Of the 112 voting papers, I was able to confidently
identify one voting paper which should not have been included in the count
(namely
the voting paper for the resubdivided lot), which left 111 voting
papers. Of those 111 voting papers, there were two which should
have been
rejected as discussed above. However, the differential between the votes was
not such that these two votes would have
changed the outcome, whichever way they
voted, either on a straight vote count, or on a poll. The count was 44 votes in
favour of
motion 10, 63 votes against motion 10, and 4 abstentions. On the
poll, it was 1517 lot entitlements in favour, 2456 lot entitlements
against and
132 lot entitlements abstaining. I note that the minutes of meeting, although
recording that motion 10 was lost, show
the numbers of votes as totalling 50 in
favour, 64 against and 4 abstentions. On the poll, it was recorded as 1517 in
favour, 2346
against and 132 abstentions. Clearly there has been an error in
relation to the number of votes, as there were only 112 voting papers.
The lot
entitlements in favour of motion 10 and the lot entitlements of the abstentions
accord with my records, although the lot
entitlements against motion 10 are at
slight variance with my records.
I also noted that two voting papers
had not had the lot entitlements noted on the back when they were opened. Both
votes were in
favour of motion 10, but once again, I am satisfied that the poll
vote end result would not have altered, as the difference between
the poll votes
was 939 lot entitlements against motion 10, and none of the lots has a lot
entitlement higher than 150 lot entitlements
(and that particular lot
didn’t even lodge a vote).
I am therefore satisfied that there is
no good reason to allow the meeting materials to be inspected by the previous
body corporate
manager.
The respondent’s solicitor has also taken
issue with the actual method of counting the votes, pointing out that the secret
ballot
was not conducted in accordance with the Standard Module. In spite of
this, there is no allegation of impropriety, nor is there
any suggestion that
voting papers were tampered with.

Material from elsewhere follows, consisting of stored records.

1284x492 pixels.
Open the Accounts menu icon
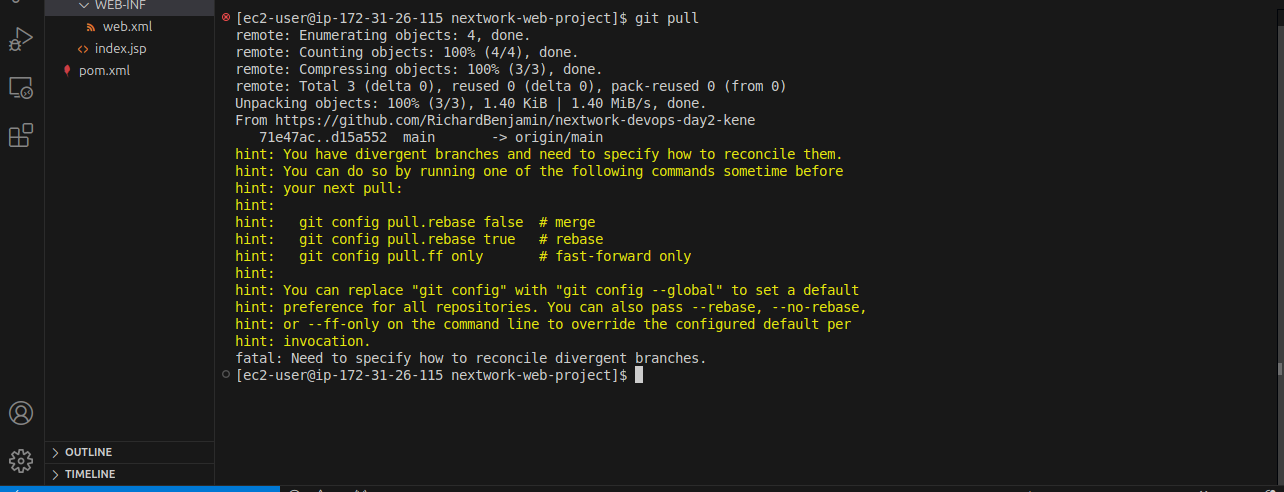[x=21, y=413]

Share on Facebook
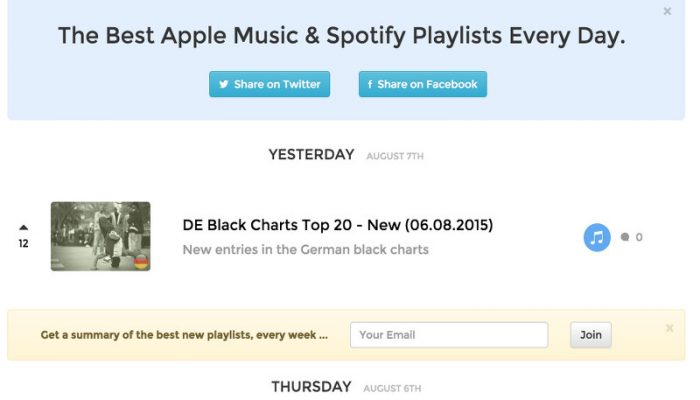click(x=423, y=84)
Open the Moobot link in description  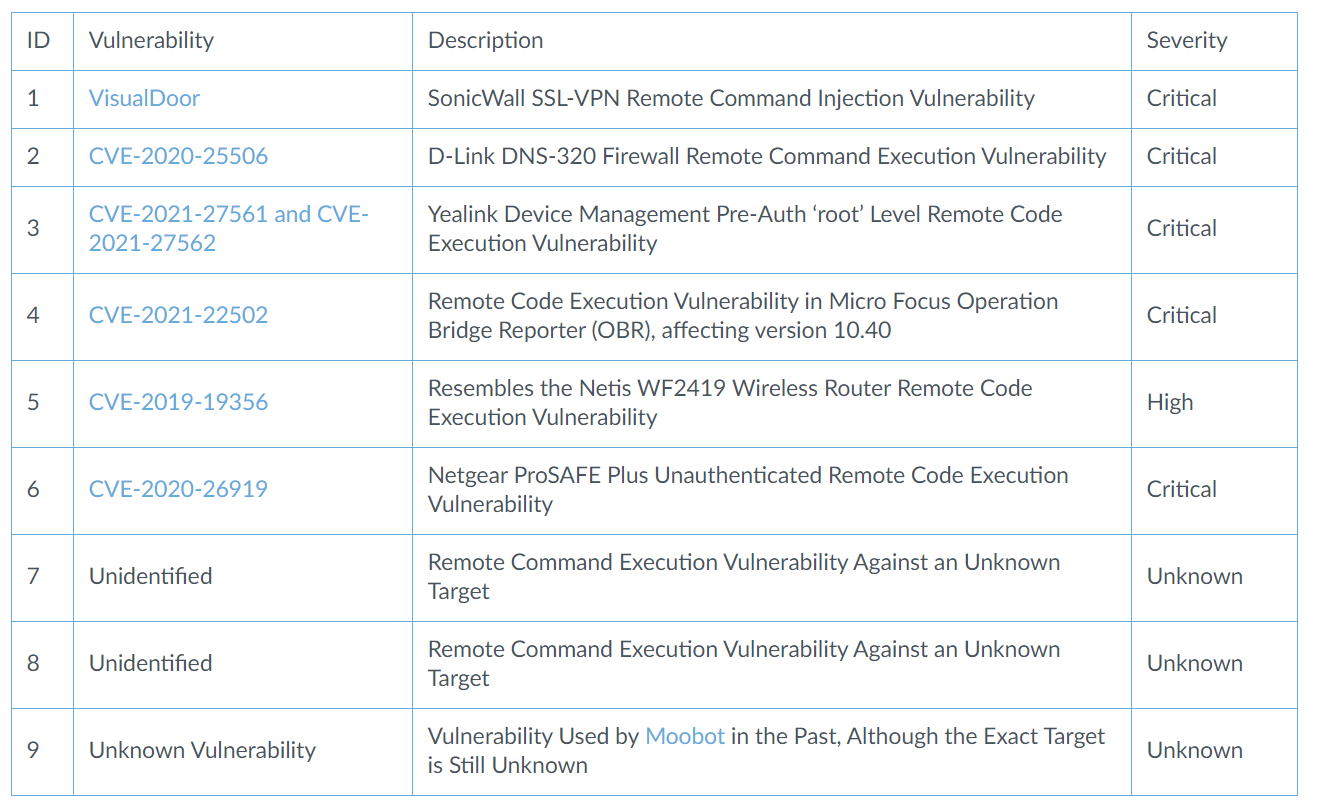[x=685, y=736]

I certainly detected no evidence of
“rogue” votes or any other
form of tampering during the course of my
inspection. Whilst I accept that the counting appears not to have been carried
out in
strict accordance with section 20 of the Standard Module, I am not
persuaded that the outcome of the voting has in any way been compromised as a
result.
In the circumstances, it is not intended to invite further
submissions regarding this matter, or to make a further order, since this
decision, though an interim one as sought by the applicant, is final in its
determination of this matter. If the parties consider
that an appeal of this
decision is warranted, then they should appeal the interim order.